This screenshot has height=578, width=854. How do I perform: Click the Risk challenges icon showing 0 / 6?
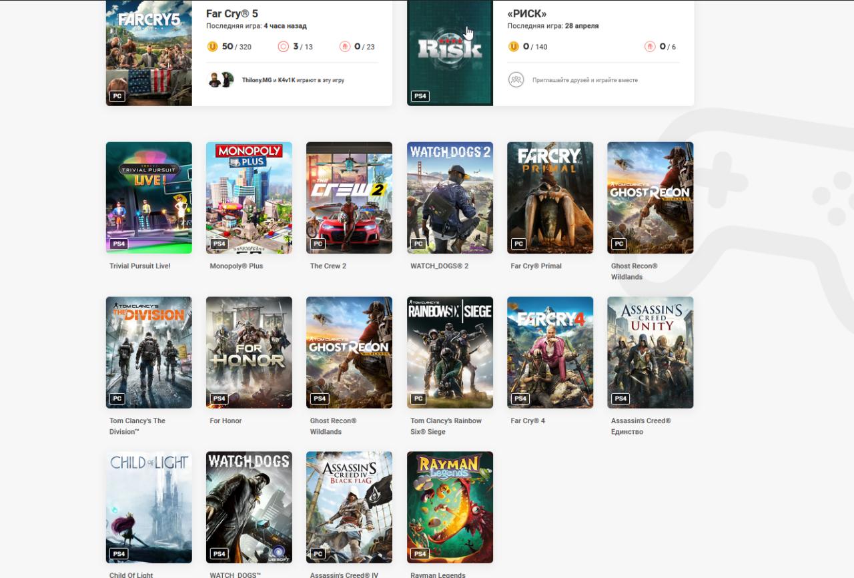pos(650,47)
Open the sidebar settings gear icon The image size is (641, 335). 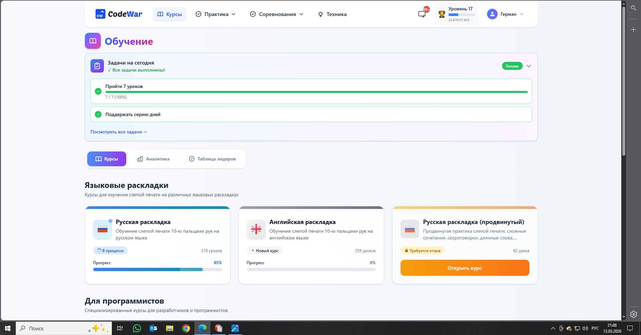coord(633,314)
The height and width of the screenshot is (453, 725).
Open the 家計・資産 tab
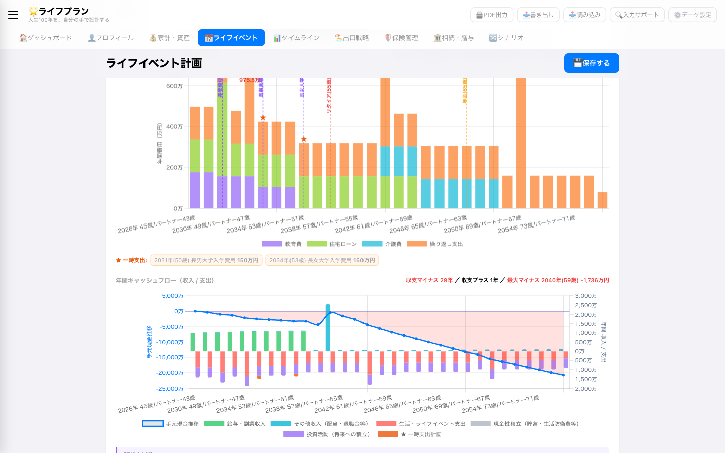[x=170, y=38]
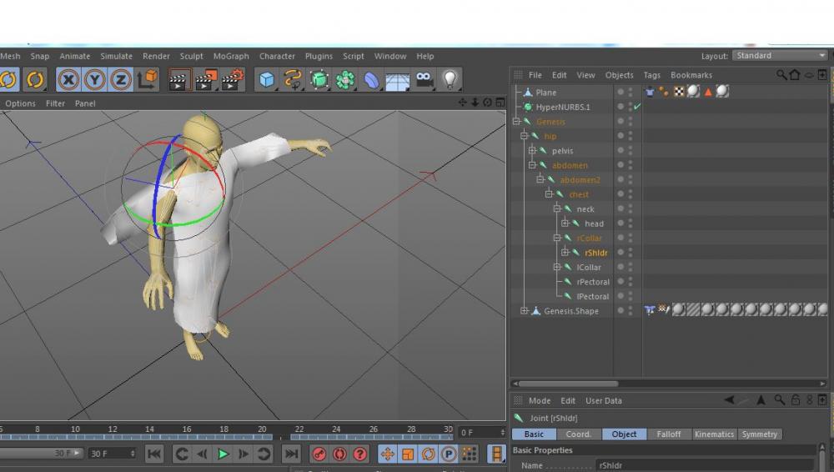Collapse the chest joint in hierarchy

[x=549, y=194]
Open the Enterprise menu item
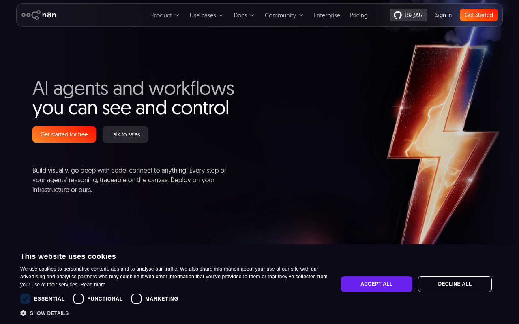The image size is (519, 324). click(x=327, y=15)
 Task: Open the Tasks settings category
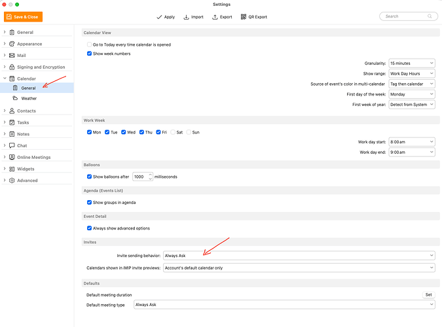[23, 122]
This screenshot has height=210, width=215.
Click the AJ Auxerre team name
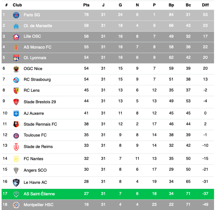click(x=34, y=113)
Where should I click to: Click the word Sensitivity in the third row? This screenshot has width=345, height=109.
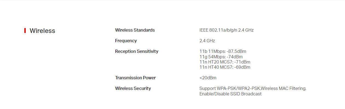coord(147,51)
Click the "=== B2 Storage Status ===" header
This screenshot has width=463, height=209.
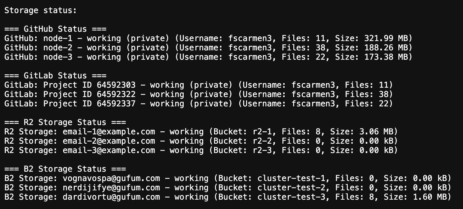tap(65, 169)
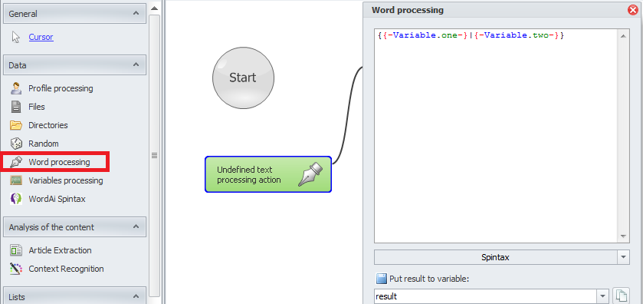Screen dimensions: 643x304
Task: Choose the Context Recognition icon
Action: pos(16,269)
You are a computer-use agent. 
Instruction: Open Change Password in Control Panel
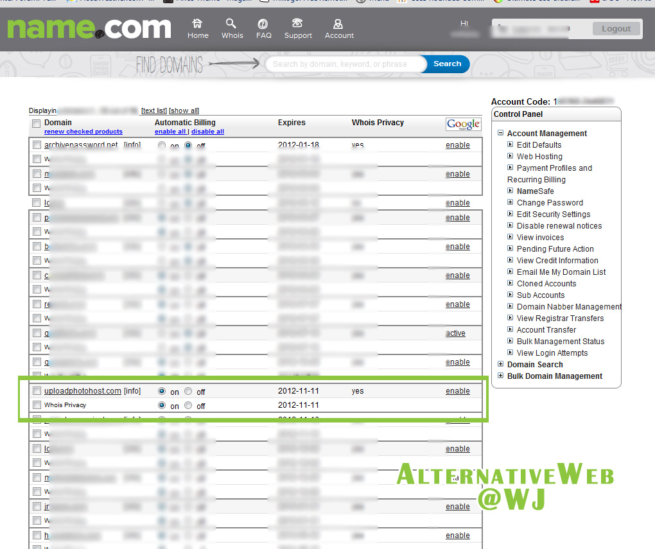coord(550,202)
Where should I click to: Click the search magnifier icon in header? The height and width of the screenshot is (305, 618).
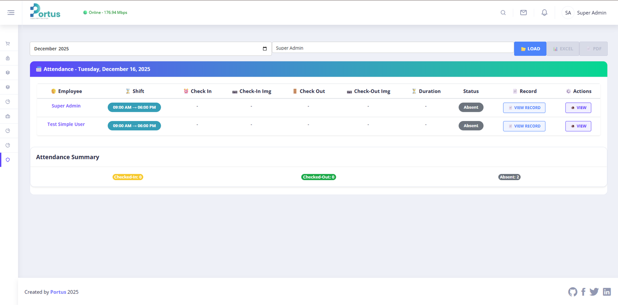point(503,13)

++++++++++

* Directions for this task *
Copy exactly the lines that begin at the one containing "Instruction: Open Change" and end at the last line of the records, both included, omitting the pictures.

* Answer to the problem *
Instruction: Open Change Password in Control Panel
coord(550,202)
Where should I click to: Click the search magnifier icon in header? The height and width of the screenshot is (305, 618).
point(503,13)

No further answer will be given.